Britain has a difficult decision to make on space

George Freeman, UK science minister, made a startling admission to a conference of space executives and investors this summer. Several times, he said, he had requested meetings with European commissioners about obstacles to the UK’s continued participation in the EU’s Copernicus Earth observation programme, as well as the €95bn Horizon research fund. He was ignored each time.

Next week he will meet European science ministers for the triennial council of the European Space Agency, which is not part of the EU but acts as the bloc’s procurement agency. There, Freeman told me, he expects “a strong signal” of support from his counterparts on Copernicus. But is he wasting his time?

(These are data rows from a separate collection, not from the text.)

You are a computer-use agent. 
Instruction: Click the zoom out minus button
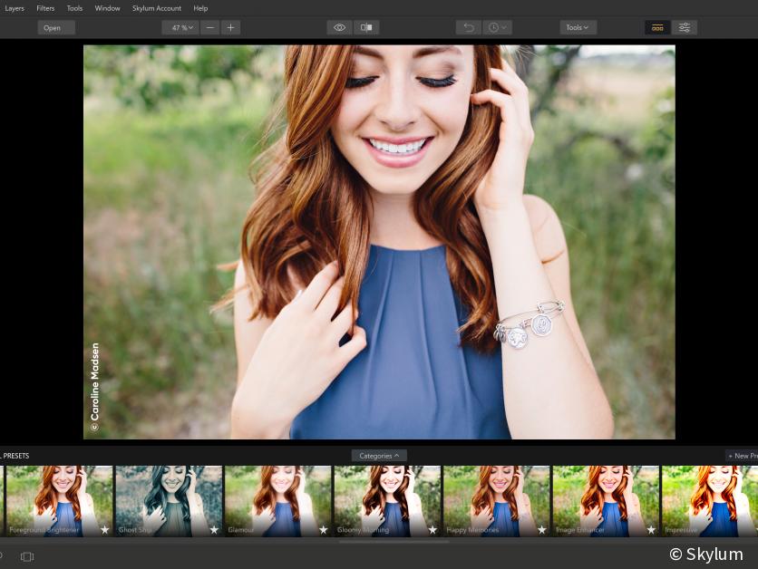point(209,27)
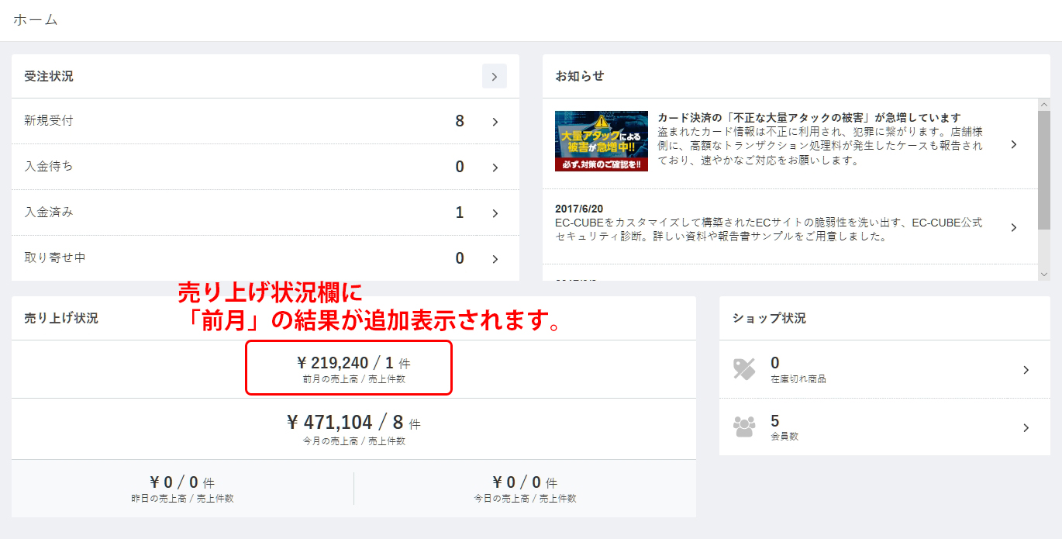Click the 大量アタック warning banner thumbnail
The height and width of the screenshot is (539, 1062).
coord(601,141)
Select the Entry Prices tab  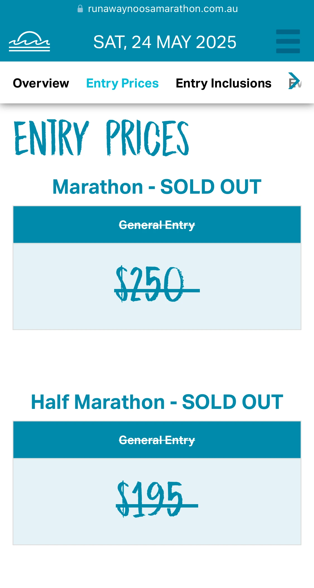click(x=122, y=83)
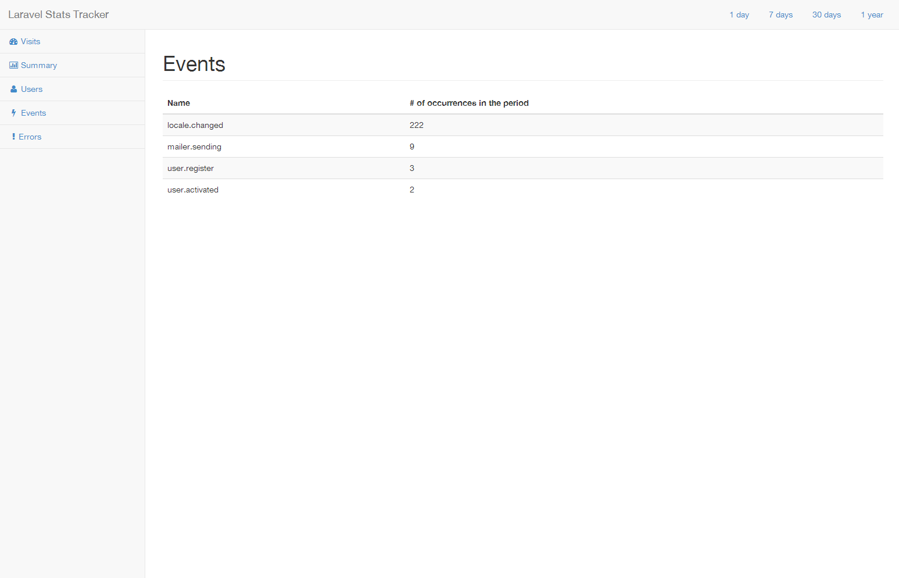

The mood in the UK has changed — and significantly. After two years of deadlock owing to EU-UK tensions, Britain’s space industry has moved on. Attractive contract opportunities have passed by and many feel it is already too late to win those that remain.

“There is no justification at all for staying part of Copernicus,” one industry executive told me. This is someone who until recently was a forceful advocate for participation in the EU-funded programme.

Copernicus is one of the world’s most advanced Earth observation (EO) capabilities, providing free data globally to monitor the environment. The UK has contributed much to the programme, both financially and scientifically. It has been a useful platform for the UK’s EO and data analysis expertise — a recent parliamentary report found the UK has some 100 EO companies, the largest number in Europe. But that expertise could be threatened if the sector relies too much on ESA managed programmes that feed into EU controlled projects. Only the EU, not the ESA, can decide on the UK’s continued participation.

Many in the UK industry are now calling for the government to reallocate some or all of the €750mn set aside for Copernicus into a flagship national space project.

The ESA is acutely aware of the UK’s frustration, which has coloured its preparations for next week’s council of ministers where it will demand a huge budget boost. The agency must find innovative ways to meet UK demands for greater benefits from its ESA contributions — expected to rise marginally for the next budget period — while also delivering for an increasingly assertive EU. The council will be a litmus test of whether the agency can navigate that difficult triangle.

But this does not solve the bigger problem of the UK space industry, which is that after being forced out of navigation service Galileo, and with an exit from Copernicus looming, it no longer has operational programmes to bid into, nor a framework to deliver them.

This makes the funds allocated to Copernicus look tempting. A national programme could focus on the rapidly growing commercial space sector’s areas of interest — such as active space debris removal and in-orbit satellite servicing. Or the UK could leverage its data analytics expertise to complement Copernicus. After all, the economic benefit is not only to be found in collecting and transmitting data, but in how that data is used.

Setting up a flagship UK programme should not mean a rejection of collaboration with Europe or with ESA, through which some 75 per cent of the UK Space Agency’s budget is channelled. The UK is still ESA’s headquarters for space-based telecommunications programmes. France, Germany and Italy all have well-funded national space programmes that work with the agency, as well as through bilateral arrangements with other countries. And they are the three biggest contributors to ESA, far bigger than the UK.

Any UK programme would benefit from continued research partnerships through ESA, which has a deep bench of scientific and technical expertise. But, says Alice Bunn, president of UKspace, the trade body, “you can’t just invest in R&D and expect to become a major space player”.

Yet Britain’s ability to manage a national operational project any time soon is debatable. A parliamentary committee this month was scathing about the government’s national space strategy, which not only lacked identifiable funding, but “specifics and a clear programme of work”. The approach to space policy across government was deemed “disjointed and unclear”. 

If the government truly wants a vibrant and growing space sector, it will have to address the incoherence of its own ambitions before launching into the unknown.